* [PARTS OF THE EXERCISE]:
A - What vanadate concentrations does the styE gene abstract mention? List each one.
B - Can you pick up the article on the styE gene and styrene transport from the point where it stops and continue it?

* [EXTRACT TO READ]:
* * * * * * * * *
Cloning and functional characterization of the styE gene, involved in styrene transport in Pseudomonas putida CA-3

Abstract

A 1.5-kb region immediately downstream of the styABCD operon involved in styrene degradation in Pseudomonas putida CA-3 has been cloned. Sequence analysis revealed a 1,296-bp open reading frame, designated styE, and BLAST P database comparisons of the deduced StyE amino acid sequence revealed 33 to 98% identity with several membrane-associated ATPase-dependent kinase proteins involved in the active transport of aromatic hydrocarbons across bacterial membranes and also with FadL, an outer membrane protein necessary for the uptake of long-chain fatty acids in Escherichia coli. Transcription of styE is styrene dependent, and the gene is cotranscribed with the styABCD structural genes. StyE appears to be membrane associated, with a corresponding 45.9-kDa band being identified following sodium dodecyl sulfate-polyacrylamide gel electrophoresis analysis of membrane preparations from styrene-grown cells. P. putida CA-3 cells in which the styE gene had been interrupted were no longer capable of growth on styrene. In contrast, overexpression of styE in P. putida CA-3 resulted in a 4.2-fold increase in styrene monooxygenase activity compared with wild-type cells grown on styrene, with a concomitant 8-fold increase in styA mRNA transcript levels. Experiments with the classic, ATPase inhibitor vanadate revealed that growth of wild-type cells on styrene was inhibited at a concentration of 1 mM, while 1.75 mM was required to achieve a similar effect in the StyE overexpression strain. Growth of either strain on citrate was not inhibited in the presence of up to 7 mM vanadate. These findings suggest a role for StyE in the active transport of styrene in Pseudomonas putida CA-3 and identify styrene transport as a potentially limiting factor with respect to mRNA transcript levels and associated enzymatic activity of the styrene degradative pathway.

FIG. 1.
* * * * * * * * *
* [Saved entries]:
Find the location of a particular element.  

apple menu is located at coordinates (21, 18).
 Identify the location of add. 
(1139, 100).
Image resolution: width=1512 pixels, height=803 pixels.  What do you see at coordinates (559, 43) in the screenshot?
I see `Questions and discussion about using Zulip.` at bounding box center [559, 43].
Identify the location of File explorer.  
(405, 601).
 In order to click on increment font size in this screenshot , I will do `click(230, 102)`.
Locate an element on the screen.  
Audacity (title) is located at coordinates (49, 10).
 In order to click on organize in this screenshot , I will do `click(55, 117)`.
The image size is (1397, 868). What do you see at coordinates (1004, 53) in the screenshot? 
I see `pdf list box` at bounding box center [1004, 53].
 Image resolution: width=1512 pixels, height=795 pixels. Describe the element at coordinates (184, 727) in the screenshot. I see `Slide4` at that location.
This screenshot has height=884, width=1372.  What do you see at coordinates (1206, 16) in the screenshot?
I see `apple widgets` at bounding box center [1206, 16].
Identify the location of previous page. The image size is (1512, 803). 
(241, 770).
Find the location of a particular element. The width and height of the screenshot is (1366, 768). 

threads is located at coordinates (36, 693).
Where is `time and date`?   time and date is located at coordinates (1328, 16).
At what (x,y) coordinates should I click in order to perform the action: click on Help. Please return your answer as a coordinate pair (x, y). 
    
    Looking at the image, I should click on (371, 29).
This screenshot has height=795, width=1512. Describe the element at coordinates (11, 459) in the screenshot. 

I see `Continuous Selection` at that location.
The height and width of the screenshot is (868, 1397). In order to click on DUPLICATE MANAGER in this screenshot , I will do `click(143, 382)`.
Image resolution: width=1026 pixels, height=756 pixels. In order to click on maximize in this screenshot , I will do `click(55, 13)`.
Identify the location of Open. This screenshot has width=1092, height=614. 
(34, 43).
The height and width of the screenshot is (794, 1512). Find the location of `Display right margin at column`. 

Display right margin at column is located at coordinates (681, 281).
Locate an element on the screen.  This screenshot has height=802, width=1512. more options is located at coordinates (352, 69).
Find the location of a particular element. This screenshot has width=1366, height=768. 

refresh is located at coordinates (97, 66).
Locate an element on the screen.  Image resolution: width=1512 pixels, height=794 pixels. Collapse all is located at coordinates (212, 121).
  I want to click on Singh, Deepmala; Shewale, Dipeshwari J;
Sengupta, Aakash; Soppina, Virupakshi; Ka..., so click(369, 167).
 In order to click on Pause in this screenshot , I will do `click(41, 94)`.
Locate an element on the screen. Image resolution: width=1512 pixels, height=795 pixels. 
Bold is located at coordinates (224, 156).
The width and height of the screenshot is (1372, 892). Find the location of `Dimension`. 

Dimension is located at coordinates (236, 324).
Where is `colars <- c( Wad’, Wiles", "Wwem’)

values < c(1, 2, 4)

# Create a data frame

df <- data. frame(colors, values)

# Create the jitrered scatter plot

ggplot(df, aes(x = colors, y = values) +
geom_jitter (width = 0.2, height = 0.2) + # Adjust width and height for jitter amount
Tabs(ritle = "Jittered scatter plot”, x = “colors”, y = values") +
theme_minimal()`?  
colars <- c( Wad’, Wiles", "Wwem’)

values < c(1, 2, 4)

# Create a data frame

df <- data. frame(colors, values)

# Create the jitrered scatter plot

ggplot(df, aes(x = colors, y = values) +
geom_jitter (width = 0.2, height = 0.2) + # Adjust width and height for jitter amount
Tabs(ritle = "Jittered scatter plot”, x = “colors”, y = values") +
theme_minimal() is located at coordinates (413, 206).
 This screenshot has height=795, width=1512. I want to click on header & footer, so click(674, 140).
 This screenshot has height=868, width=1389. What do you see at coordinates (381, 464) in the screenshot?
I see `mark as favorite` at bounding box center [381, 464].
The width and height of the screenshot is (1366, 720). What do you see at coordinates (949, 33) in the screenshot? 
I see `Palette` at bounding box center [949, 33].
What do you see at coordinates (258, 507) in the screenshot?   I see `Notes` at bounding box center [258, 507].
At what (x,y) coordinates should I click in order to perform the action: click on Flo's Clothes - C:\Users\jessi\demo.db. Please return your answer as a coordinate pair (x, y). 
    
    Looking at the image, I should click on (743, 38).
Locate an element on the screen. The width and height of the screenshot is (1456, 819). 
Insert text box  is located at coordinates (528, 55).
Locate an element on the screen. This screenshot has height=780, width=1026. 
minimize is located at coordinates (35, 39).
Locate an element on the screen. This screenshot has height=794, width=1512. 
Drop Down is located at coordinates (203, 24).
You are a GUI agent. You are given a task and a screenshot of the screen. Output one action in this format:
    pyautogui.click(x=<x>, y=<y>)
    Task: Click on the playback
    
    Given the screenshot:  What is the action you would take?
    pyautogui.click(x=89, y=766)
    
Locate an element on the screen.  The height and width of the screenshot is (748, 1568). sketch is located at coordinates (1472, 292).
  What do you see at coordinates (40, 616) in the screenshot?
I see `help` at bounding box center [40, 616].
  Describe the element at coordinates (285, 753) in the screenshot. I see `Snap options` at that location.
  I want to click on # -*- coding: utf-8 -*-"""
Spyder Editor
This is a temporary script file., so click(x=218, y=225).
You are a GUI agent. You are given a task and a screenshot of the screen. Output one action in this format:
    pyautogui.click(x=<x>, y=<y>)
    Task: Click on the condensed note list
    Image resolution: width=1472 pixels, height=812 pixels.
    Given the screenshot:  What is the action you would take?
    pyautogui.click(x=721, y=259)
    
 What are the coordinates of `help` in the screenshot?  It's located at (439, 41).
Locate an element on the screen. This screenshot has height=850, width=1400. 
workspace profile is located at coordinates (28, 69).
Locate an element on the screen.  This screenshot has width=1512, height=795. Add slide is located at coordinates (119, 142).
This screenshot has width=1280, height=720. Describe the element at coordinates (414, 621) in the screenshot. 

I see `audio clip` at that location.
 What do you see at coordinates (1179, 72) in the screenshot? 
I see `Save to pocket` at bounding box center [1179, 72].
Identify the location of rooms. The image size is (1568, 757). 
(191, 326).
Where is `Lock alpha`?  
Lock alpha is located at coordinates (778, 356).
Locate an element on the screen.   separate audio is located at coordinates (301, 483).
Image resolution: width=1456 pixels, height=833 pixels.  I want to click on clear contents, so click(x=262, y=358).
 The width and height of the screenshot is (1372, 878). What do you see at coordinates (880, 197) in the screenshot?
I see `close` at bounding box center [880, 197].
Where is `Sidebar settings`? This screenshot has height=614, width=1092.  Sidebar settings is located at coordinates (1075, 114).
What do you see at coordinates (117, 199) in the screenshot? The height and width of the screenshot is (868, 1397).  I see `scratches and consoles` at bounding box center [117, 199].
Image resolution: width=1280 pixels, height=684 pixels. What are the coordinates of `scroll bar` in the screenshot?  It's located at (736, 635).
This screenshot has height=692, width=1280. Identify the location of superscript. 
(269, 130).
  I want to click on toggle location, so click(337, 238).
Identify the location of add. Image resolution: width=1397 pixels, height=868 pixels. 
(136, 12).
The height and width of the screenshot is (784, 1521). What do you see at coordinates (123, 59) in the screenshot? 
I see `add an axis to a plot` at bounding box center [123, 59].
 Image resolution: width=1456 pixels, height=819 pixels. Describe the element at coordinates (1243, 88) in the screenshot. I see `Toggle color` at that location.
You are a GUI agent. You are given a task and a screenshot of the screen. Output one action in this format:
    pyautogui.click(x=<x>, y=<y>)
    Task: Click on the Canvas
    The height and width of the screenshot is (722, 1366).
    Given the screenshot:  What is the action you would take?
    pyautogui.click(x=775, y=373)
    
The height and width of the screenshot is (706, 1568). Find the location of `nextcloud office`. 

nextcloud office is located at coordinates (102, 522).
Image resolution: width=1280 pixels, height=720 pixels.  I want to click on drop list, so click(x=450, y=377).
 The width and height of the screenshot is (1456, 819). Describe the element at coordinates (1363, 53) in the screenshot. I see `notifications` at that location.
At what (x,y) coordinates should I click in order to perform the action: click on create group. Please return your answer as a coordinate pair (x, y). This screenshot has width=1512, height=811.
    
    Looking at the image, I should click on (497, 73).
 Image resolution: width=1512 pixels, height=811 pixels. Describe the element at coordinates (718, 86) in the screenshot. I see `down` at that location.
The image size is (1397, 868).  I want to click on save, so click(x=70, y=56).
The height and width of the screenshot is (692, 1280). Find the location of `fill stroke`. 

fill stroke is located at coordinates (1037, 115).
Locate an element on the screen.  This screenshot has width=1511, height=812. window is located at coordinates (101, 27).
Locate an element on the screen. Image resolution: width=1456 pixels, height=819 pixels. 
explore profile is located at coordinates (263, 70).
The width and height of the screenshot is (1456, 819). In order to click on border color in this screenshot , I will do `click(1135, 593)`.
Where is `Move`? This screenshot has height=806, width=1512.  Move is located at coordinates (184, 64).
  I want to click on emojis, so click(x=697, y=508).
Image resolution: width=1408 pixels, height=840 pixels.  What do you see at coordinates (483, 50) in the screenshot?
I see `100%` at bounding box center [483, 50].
* * * * * * * * *
* [ANSWERS TO THE EXERCISE]:
A - 1 mM, 1.75 mM, 7 mM

B -
(a) RT-PCR analysis of styE mRNA expression in P. putida CA-3 grown on various carbon sources. Lanes: 1, succinate; 2, styrene; 3, phenylacetic acid; 4, P. putida CA-3 genomic DNA as positive control; M, molecular weight markers. (b) RT-PCR analysis of citrate synthase mRNA expression in P. putida CA-3. Lanes: 1, succinate; 2, styrene; 3, phenylacetic acid as a sole carbon source; 4, P. putida CA-3 genomic DNA as a positive control; M, molecular weight markers. (c) RT-PCR analysis of total RNA from a styrene-grown culture of P. putida CA-3, assessing operonic expression of styE. Lanes: 1, 1,508-bp product obtained with styDF/styDR; 2, black arrow indicating 1,730-bp product obtained with styDF(1074)/styER; 3, 540-bp product obtained with CitF/CitR; M, molecular weight markers.

FIG. 2.

(a). Screening of pKGmE1 recombinant colonies for altered indole-to-indigo conversion phenotypes on minimal salts glucose with 3 mM indole. White arrows indicate colonies A6 and D9. (b) PCR screening of genomic DNA for the intact 1,296-bp styE gene. Lanes: 1, Hyperladder I (Promega); 2, negative control; 3, P. putida CA-3 genomic DNA; 4, A6; 5, D9.

FIG. 3.

SDS-PAGE analysis of outer membrane protein fraction of Pseudomonas putida CA-3 cells harboring pStyEF (lane 1) and Pseudomonas putida CA-3 wild-type cells (lane 2). M, protein markers (New England Biolabs); 62 kDa, glutamic dehydrogenase (bovine liver); 47.5 kDa, aldolase (rabbit muscle); 32.5 kDa, triosephosphate isomerase (E. coli). StyE (∼46 kDa) is indicated by a black arrow.

FIG. 4.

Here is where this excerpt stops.